__Instruction__
Can you echo the rows below, unchanged, from the line containing "Tick checkbox for Урок 5. Выставки, конкурсы" through the line containing "Action: tap(554, 995)"?

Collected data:
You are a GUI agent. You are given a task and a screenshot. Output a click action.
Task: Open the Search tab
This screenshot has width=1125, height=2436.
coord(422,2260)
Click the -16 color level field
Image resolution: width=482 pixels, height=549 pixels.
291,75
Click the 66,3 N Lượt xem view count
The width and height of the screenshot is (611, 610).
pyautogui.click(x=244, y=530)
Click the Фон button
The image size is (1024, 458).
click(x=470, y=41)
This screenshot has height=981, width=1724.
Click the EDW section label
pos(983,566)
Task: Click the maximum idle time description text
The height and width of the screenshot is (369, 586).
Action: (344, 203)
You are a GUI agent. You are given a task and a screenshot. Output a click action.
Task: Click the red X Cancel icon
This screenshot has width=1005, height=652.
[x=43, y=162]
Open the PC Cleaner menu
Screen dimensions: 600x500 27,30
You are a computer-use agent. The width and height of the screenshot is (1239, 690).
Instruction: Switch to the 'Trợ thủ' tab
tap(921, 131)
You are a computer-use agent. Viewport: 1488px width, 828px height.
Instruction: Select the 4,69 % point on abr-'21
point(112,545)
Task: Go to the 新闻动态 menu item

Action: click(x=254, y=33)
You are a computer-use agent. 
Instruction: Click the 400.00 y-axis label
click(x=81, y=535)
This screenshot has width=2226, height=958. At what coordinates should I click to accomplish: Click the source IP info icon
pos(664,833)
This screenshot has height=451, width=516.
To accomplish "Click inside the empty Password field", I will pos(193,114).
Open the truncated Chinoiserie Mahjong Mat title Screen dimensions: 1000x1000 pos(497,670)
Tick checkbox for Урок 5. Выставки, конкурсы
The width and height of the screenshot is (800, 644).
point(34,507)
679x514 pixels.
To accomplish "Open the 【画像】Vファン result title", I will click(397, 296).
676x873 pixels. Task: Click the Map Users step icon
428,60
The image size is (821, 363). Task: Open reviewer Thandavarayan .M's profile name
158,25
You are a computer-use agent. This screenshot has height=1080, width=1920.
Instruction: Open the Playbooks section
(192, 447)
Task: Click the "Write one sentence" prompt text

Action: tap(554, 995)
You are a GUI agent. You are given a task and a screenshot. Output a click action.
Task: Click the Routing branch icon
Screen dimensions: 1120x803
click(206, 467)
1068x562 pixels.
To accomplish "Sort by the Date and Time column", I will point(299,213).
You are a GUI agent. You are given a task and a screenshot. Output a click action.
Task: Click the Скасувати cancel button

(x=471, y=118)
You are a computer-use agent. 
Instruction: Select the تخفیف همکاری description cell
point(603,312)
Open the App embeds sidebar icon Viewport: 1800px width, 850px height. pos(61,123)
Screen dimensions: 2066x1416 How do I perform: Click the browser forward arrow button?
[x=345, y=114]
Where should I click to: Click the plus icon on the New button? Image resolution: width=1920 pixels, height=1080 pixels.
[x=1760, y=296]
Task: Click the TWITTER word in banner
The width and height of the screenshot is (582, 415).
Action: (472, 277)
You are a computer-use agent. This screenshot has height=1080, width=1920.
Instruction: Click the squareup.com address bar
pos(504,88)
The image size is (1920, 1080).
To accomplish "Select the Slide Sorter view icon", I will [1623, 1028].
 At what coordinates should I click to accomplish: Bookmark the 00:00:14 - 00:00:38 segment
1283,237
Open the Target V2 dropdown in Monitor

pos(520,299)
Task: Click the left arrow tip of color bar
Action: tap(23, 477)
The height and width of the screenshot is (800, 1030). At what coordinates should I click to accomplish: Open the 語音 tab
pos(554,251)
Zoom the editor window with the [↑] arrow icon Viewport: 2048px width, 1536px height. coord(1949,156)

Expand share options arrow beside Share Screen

__Written reply__
Tick checkbox for Урок 5. Выставки, конкурсы
The width and height of the screenshot is (800, 644).
point(34,507)
679x514 pixels.
To accomplish "Open the 【画像】Vファン result title", I will click(397, 296).
676x873 pixels. Task: Click the Map Users step icon
428,60
The image size is (821, 363). Task: Open reviewer Thandavarayan .M's profile name
158,25
You are a computer-use agent. This screenshot has height=1080, width=1920.
Instruction: Open the Playbooks section
(192, 447)
Task: Click the "Write one sentence" prompt text

Action: tap(554, 995)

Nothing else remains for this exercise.